Judge of the United States District Court for the Eastern District of Arkansas
- Incumbent
- Assumed office November 8, 2019
- Appointed by: Donald Trump
- Preceded by: James Leon Holmes

Solicitor General of Arkansas
- In office July 1, 2015 – July 20, 2018
- Governor: Asa Hutchinson
- Preceded by: Position established
- Succeeded by: Nicholas Bronni

Personal details
- Born: 1979 (age 46–47) New York City, New York, U.S.
- Education: Cornell University (BS, MPA) Harvard University (JD)

= Lee Rudofsky =

American judge (born 1979)

Lee Philip Rudofsky (born 1979) is a United States district judge of the United States District Court for the Eastern District of Arkansas.

== Biography ==

Rudofsky received a Bachelor of Science and a Master of Public Administration from Cornell University, and a Juris Doctor from Harvard Law School. After law school, Rudofsky served as a law clerk to Justice Robert J. Cordy of the Massachusetts Supreme Judicial Court and to Judge Andrew Kleinfeld of the United States Court of Appeals for the Ninth Circuit. He then became an associate at Kirkland & Ellis, before serving as Deputy General Counsel to the Mitt Romney 2012 presidential campaign. In 2015, Rudofsky became Solicitor General of Arkansas, and he left that post in 2018 to become senior director for global anti-corruption compliance at Walmart. Rudofsky is Jewish.

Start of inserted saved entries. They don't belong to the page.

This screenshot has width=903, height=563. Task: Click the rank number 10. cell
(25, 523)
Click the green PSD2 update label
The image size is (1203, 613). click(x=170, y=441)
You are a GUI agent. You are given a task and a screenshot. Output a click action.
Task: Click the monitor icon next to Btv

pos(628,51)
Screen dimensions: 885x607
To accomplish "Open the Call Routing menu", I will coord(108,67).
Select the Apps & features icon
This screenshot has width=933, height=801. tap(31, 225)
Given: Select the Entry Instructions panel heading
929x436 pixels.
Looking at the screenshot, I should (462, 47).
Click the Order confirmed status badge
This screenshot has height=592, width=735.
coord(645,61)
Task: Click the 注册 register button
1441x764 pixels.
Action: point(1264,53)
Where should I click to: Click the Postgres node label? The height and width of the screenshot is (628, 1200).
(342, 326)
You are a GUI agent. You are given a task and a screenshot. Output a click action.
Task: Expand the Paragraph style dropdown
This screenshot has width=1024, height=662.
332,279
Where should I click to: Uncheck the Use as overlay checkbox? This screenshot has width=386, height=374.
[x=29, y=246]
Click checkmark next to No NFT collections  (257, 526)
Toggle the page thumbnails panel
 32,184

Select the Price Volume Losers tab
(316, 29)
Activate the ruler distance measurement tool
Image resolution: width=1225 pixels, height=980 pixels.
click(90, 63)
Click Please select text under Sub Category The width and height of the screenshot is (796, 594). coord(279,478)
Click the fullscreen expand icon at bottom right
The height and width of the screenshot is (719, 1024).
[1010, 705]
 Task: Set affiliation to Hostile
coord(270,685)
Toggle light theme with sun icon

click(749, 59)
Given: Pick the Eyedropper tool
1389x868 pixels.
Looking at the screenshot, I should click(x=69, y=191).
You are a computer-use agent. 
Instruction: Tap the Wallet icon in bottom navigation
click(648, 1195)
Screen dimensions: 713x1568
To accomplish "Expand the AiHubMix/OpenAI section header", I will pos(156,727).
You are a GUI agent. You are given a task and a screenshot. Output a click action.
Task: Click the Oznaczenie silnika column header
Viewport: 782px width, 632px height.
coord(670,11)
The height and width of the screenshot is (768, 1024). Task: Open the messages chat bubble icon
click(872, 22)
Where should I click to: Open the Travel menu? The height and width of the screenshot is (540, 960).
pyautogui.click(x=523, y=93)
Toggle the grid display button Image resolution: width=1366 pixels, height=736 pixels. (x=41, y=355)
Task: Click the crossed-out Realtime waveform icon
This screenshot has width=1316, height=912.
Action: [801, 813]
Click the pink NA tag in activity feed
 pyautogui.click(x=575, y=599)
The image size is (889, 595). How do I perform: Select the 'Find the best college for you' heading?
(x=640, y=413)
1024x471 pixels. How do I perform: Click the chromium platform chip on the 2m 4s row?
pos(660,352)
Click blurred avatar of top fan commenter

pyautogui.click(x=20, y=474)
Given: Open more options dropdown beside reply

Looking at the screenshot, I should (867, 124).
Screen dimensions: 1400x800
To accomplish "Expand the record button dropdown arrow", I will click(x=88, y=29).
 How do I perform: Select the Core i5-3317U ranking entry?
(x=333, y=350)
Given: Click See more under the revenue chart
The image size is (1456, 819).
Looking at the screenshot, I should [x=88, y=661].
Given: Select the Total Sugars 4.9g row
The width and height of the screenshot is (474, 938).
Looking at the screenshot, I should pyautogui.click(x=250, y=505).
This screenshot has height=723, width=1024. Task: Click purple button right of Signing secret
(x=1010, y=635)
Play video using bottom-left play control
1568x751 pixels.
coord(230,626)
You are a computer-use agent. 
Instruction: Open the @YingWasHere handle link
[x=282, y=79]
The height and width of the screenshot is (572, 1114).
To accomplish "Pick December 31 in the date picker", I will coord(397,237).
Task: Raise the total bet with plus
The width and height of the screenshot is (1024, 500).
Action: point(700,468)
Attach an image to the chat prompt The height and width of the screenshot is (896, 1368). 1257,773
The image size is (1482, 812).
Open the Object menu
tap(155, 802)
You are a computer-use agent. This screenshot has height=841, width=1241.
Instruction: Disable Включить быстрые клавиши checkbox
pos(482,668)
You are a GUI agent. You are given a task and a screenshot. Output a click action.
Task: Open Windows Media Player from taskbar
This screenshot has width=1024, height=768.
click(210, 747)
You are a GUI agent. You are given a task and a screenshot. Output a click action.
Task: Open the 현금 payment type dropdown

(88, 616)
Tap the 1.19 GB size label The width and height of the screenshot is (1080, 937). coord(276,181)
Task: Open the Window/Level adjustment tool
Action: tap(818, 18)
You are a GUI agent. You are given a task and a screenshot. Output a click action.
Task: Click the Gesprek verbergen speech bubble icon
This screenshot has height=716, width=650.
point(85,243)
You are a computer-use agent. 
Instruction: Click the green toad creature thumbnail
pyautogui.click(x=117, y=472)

== Federal judicial service ==

On July 1, 2019, President Donald Trump announced his intent to nominate Rudofsky to serve as a United States District Judge of the United States District Court for the Eastern District of Arkansas. Rudofsky was nominated to the seat vacated by Judge James Leon Holmes, who assumed senior status on March 31, 2018. On July 8, 2019, his nomination was sent to the United States Senate. Senator Tom Cotton recommended his nomination. On July 31, 2019, a hearing on his nomination was held before the Senate Judiciary Committee. On October 17, 2019, his nomination was reported out of committee by a 12–10 vote. On November 6, 2019, the Senate invoked cloture on his nomination by a 51–41 vote. On November 7, 2019, his nomination was confirmed by a 51–41 vote. He received his judicial commission on November 8, 2019.

== Notable cases==

- In 2022, Rudofsky held that private American citizens could not bring suit under Section 2 of the Voting Rights Act, instead concluding that provision could only be enforced by lawsuits filed directly by the Attorney General of the United States. His decision was criticized by some legal commentators as standing in opposition to decades of Supreme Court precedent which had permitted private enforcement of the Voting Rights Act, effectively "gutting" the VRA and rendering it "largely unenforceable". The issued decision dismissed these concerns, citing a line of Supreme Court precedent that limits creating a private right of action absent clear congressional intent.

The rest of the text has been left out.